Tuesday, March 16, 2010

Down Cycle

This week has felt a bit of a let down. I finished a fantastic weekend at the Anusara workshop and hosting a sweet friend at our house... and thought that heading into the week I'd be riding high. Then the weather yesterday was really harsh, cold, windy, and wet, and despite a great morning session with an always-uplifting and inspired private client, I began to feel my energy dip as the day wore on. My day today started out alright today, but after a challenge early this morning I am feeling a bit de-centered. It's sometimes hard to follow my own advice to ride the wave with ease and contentment. Most of my struggles are internal. I have a beautiful, blessed life with many comforts and loving people supporting me. But feelings of joy and gratitude are so often tempered with feelings of doubt and remorse for things said and unsaid, mostly to myself... or ways I could have handled different situations. I feel often that I either say whatever pops into my head or that I fail to say something that is so obviously important upon retrospect, I silently curse myself (yes, me, curse myself!) for not thinking to say it.

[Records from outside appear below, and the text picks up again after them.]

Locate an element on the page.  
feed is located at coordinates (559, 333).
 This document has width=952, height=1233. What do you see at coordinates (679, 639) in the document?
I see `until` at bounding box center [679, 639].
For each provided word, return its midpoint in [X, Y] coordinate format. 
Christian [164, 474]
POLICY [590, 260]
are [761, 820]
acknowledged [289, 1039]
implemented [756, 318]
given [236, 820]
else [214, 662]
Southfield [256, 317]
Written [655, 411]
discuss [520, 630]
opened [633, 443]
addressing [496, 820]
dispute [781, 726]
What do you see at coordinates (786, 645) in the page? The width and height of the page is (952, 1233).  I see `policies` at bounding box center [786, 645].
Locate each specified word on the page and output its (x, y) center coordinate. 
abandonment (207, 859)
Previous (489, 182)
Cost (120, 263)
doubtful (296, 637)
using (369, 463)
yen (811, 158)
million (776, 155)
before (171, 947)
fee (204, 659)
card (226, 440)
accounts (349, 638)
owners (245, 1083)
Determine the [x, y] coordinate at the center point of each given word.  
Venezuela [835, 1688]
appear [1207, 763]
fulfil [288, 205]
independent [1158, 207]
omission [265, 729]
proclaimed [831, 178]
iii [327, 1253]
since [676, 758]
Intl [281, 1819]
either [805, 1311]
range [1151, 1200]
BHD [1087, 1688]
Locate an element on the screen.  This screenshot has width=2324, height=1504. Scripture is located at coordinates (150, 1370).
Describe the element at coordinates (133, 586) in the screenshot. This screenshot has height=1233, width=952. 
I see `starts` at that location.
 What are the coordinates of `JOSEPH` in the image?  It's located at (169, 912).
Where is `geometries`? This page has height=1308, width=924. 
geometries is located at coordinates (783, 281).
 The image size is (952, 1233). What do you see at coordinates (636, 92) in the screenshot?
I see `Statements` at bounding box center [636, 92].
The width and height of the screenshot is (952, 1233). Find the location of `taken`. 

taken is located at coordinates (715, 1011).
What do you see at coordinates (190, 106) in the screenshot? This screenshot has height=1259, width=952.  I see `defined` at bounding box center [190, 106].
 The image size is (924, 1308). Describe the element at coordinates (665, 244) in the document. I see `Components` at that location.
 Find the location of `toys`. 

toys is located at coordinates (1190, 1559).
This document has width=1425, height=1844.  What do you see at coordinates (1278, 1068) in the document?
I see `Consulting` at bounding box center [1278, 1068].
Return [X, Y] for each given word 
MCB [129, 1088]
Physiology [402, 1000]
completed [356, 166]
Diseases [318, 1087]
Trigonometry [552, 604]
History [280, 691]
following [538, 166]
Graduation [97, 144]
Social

I know I am not drinking enough water for the amount of classes I am teaching lately (14 this week!) and my breakfast too often consists of a Lara Bar (the banana ones are delicious, by the way) and a cup of coffee with soy milk. I need to learn more to pay attention to my body's needs (something I also preach but often fail to practice).

The sun has just come out and the weather is said to be warmer as the week progresses. I have a calmer (sort of) end to the week. Maybe I will go get a massage or something, break up all the gook that is clogging me up.

I sure wish someone had some smart, comforting words to make this feeling of heaviness drift away.